▶ [The task] Pictures aside, the data must be reproduced exactly.

▶ [Records for the task]
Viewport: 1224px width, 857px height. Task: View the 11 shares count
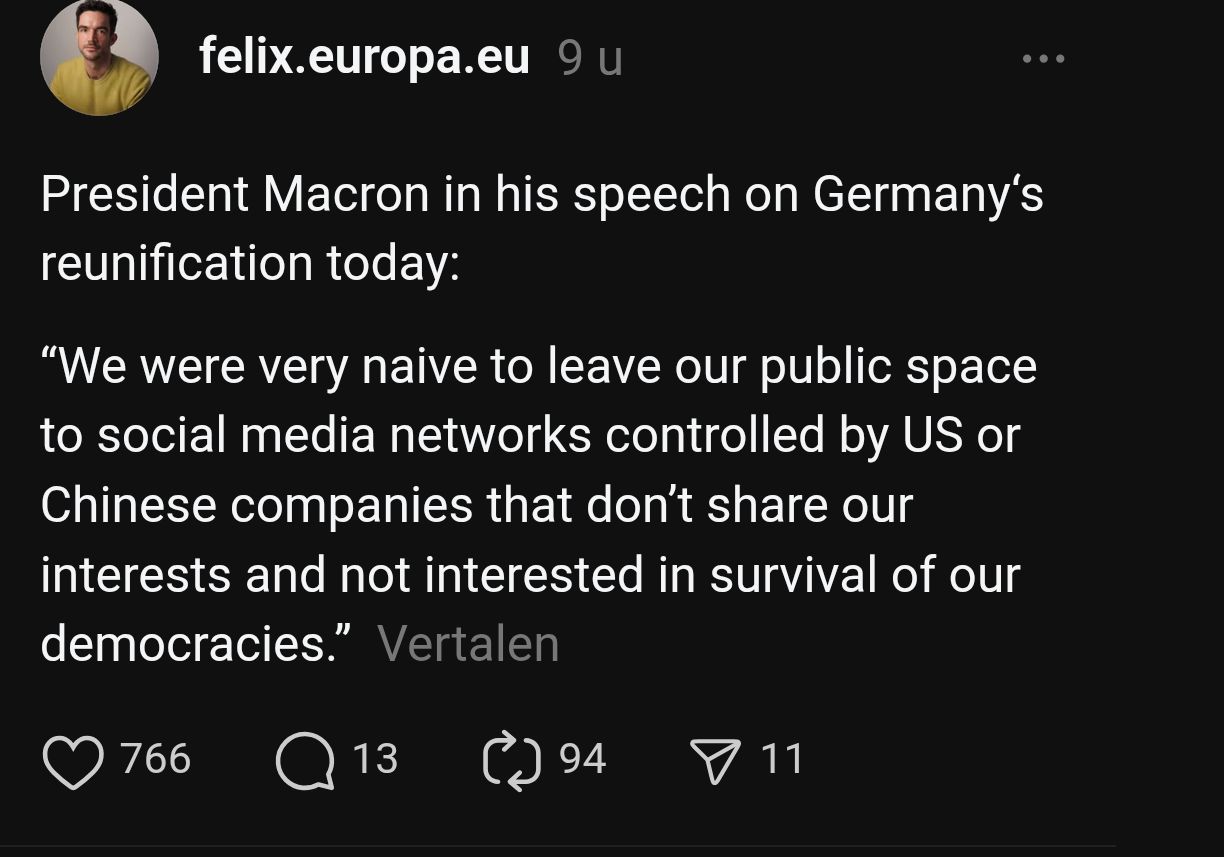pyautogui.click(x=784, y=760)
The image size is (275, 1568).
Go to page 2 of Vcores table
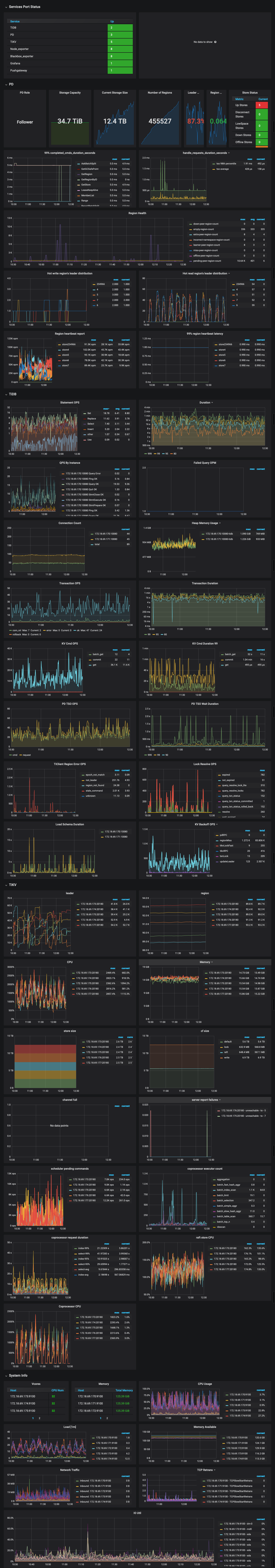coord(40,1418)
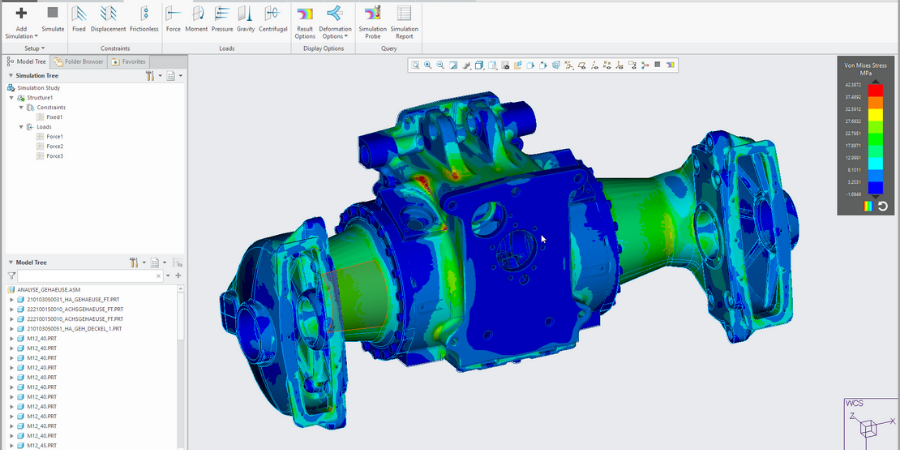
Task: Generate the Simulation Report
Action: [x=404, y=18]
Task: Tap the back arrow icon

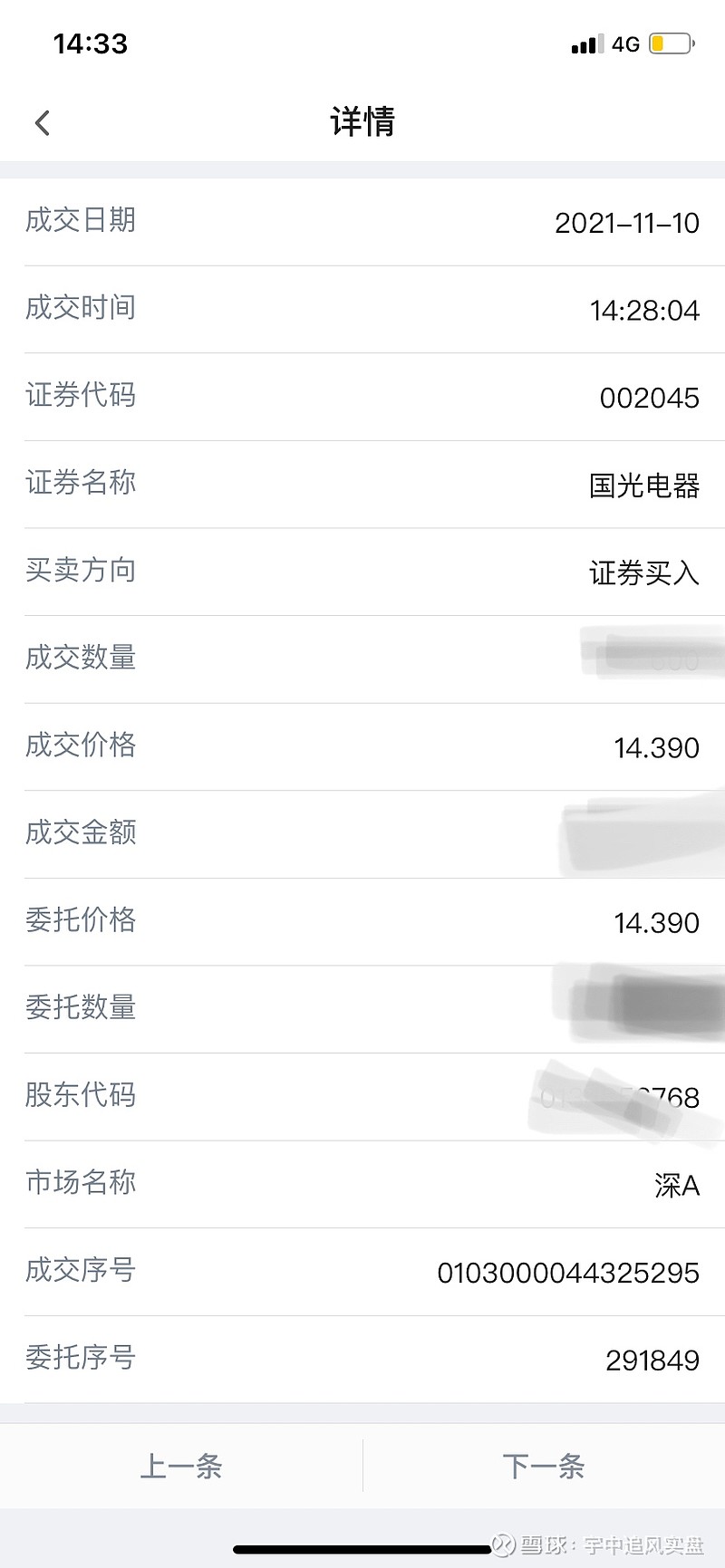Action: pyautogui.click(x=42, y=122)
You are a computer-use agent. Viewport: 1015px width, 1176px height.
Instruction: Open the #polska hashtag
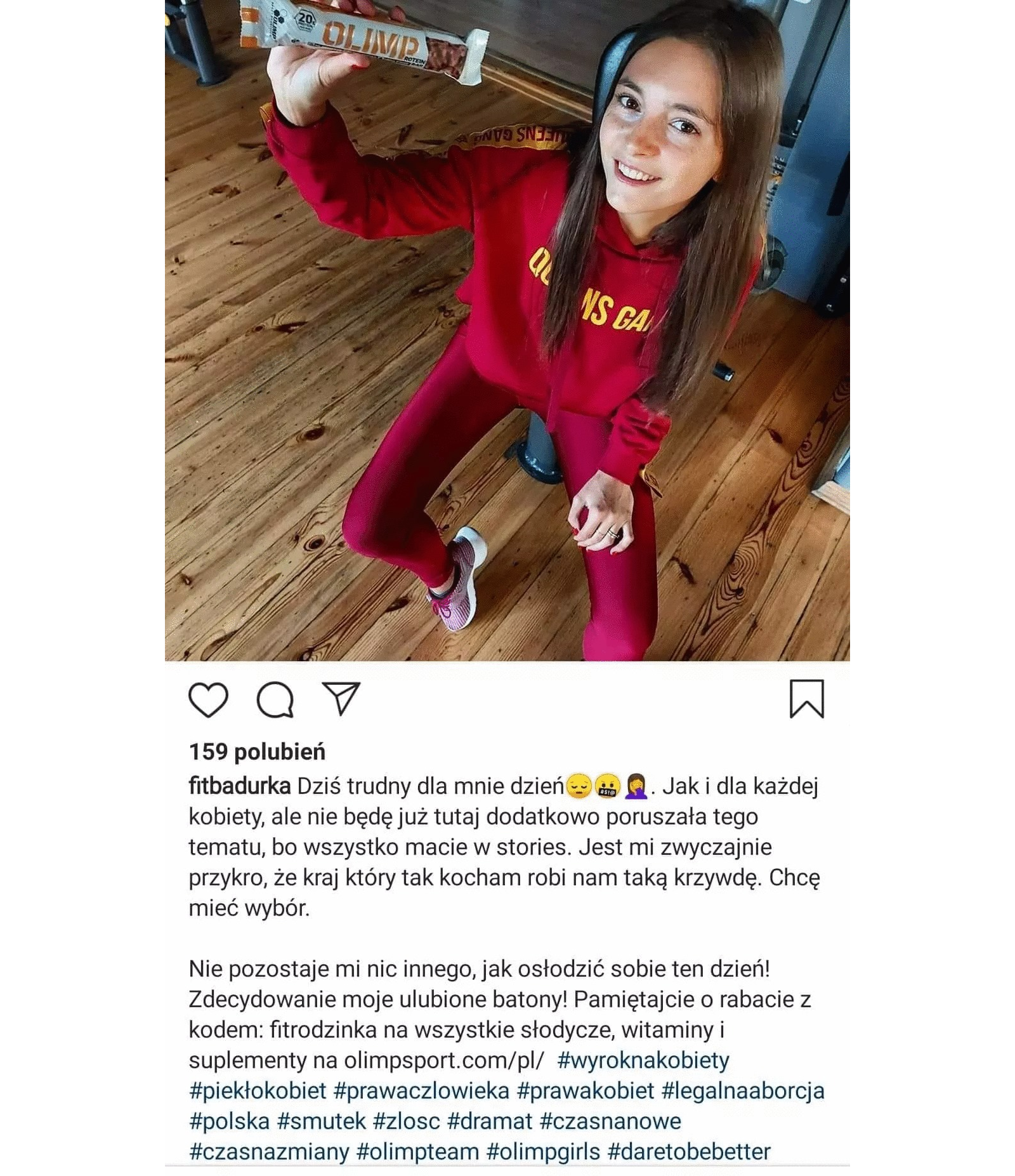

▶ [Output below]
Viewport: 1224px width, 857px height. Task: View the 11 shares count
pyautogui.click(x=784, y=760)
The image size is (275, 1568).
Go to page 2 of Vcores table
coord(40,1418)
Task: Generate the Simulation Report
Action: [x=404, y=18]
Task: Tap the back arrow icon

Action: pyautogui.click(x=42, y=122)
You are a computer-use agent. Viewport: 1015px width, 1176px height.
Instruction: Open the #polska hashtag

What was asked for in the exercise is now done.